I’m sorry, Mircea, he thought grimly. I fucked up. Now we’re all screwed. I’m just as glad you didn’t make it back in time, after all.
His jaw muscles tightened, and he reached out and grabbed Maria Averescu, one of his runners.
“I need you to find Gunny Meyers,” he said in the Romanian he’d finally begun to master.
“He’s dead, Top,” she replied harshly, and his belly clenched. “Sergeant Ramirez?”
“Him, too, I think. I know he took a hit here.” Averescu thumped the center of her own chest.
“Then find Sergeant Jonescu. Tell him—” Buchevsky drew a deep breath. “Tell him I want him and his people to get as many kids out as they can. Tell him the rest of us will buy him as much time as we can. Got that?”
“Yes, Top!” Averescu’s grimy face was pale, but she nodded hard.
“Good. Now go!”
He released her shoulder. She shot off through the smoke, and he headed for the perimeter command post.
* * * *
The Shongari scouts realized the humans’ retreat had slowed still further. Painful experience made them wary of changes, and they felt their way cautiously forward.
They were right to be cautious.
* * * *
Bastogne had been built around a deep cavern that offered protected, easily camouflaged storage for winter foodstuffs and fodder for the villages’ animals. Concealment was not its only defense, however.
* * * *
Buchevsky bared his teeth savagely as he heard the explosions. He still wished he’d had better mines to work with—he’d have given his left arm for a couple of crates of claymores—but the Romanian anti-personnel mines Basarab had managed to scrounge up were one hell of a lot better than nothing. The mine belt wasn’t so deep as he would have liked, but the Shongari obviously hadn’t realized what they were walking into, and he listened with bloodthirsty satisfaction to their shrieks.

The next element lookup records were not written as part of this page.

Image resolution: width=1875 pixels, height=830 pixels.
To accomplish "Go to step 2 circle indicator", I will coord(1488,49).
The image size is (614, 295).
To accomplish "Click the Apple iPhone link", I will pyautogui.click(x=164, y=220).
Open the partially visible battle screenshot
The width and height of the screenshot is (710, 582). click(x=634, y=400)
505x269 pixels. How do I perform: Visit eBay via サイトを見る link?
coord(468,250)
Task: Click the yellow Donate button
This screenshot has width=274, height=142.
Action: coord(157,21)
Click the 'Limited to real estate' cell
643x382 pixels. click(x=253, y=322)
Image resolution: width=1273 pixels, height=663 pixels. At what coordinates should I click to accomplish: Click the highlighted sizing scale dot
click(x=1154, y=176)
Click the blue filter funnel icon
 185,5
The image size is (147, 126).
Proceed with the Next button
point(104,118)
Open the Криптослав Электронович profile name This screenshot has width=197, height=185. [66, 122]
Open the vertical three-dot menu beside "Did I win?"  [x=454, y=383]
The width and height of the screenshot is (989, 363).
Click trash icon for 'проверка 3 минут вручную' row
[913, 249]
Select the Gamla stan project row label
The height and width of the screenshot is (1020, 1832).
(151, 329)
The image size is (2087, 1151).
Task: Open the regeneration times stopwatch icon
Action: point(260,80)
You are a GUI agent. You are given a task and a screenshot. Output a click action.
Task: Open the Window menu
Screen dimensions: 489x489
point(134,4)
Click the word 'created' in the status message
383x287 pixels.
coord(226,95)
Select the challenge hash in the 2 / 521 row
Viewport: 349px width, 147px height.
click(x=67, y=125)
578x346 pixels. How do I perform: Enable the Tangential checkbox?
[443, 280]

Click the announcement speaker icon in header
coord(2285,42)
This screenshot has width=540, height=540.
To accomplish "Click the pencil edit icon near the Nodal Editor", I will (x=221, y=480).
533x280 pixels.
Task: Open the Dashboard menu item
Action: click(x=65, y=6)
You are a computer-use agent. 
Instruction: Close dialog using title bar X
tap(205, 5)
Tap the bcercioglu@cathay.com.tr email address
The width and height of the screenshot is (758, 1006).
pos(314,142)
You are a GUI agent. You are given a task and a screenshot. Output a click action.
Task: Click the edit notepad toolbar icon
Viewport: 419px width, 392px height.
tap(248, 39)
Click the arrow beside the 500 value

I may not stop them, but I can damned well make them pay cash. And maybe—just maybe—Jonescu will get some of the kids out, after all.
He didn’t let himself think about the struggle to survive those kids would face over the coming winter with no roof, no food. He couldn’t.
“Runner!”
“Yes, Top!”
“Find Corporal Gutierrez,” Buchevsky told the young man. “Tell him it’s time to dance.”
* * * *
The Shongari halted along the edge of the minefield cowered close against the ground as the pair of 120 mm mortars Basarab had scrounged up along with the mines started dropping their lethal fire on them. Even now, few of them had actually encountered human artillery, and the 35-pound HE bombs were a devastating experience.
* * * *
Regiment Commander Harah winced as the communications net was flooded by sudden reports of heavy fire. Even after the unpleasant surprise of the infantry-portable SAMs, he hadn’t anticipated this.
His lead infantry companies’ already he
avy loss rates soared, and he snarled over the net at his own support weapons commander.
“Find those damned mortars and get fire on them—now”
* * * *
Harah’s infantry recoiled as rifle fire added to the carnage of mortar bombs and minefields. But they were survivors who’d learned their lessons in a hard school, and their junior officers started probing forward, looking for openings.
Three heavy mortars, mounted on unarmored transports, had managed to struggle up the narrow trail behind them and tried to locate human mortars. But the dense tree cover and rugged terrain made it impossible to get a solid radar track on the incoming fire. Finally, unable to actually find the mortar pits, they began blind suppressive fire.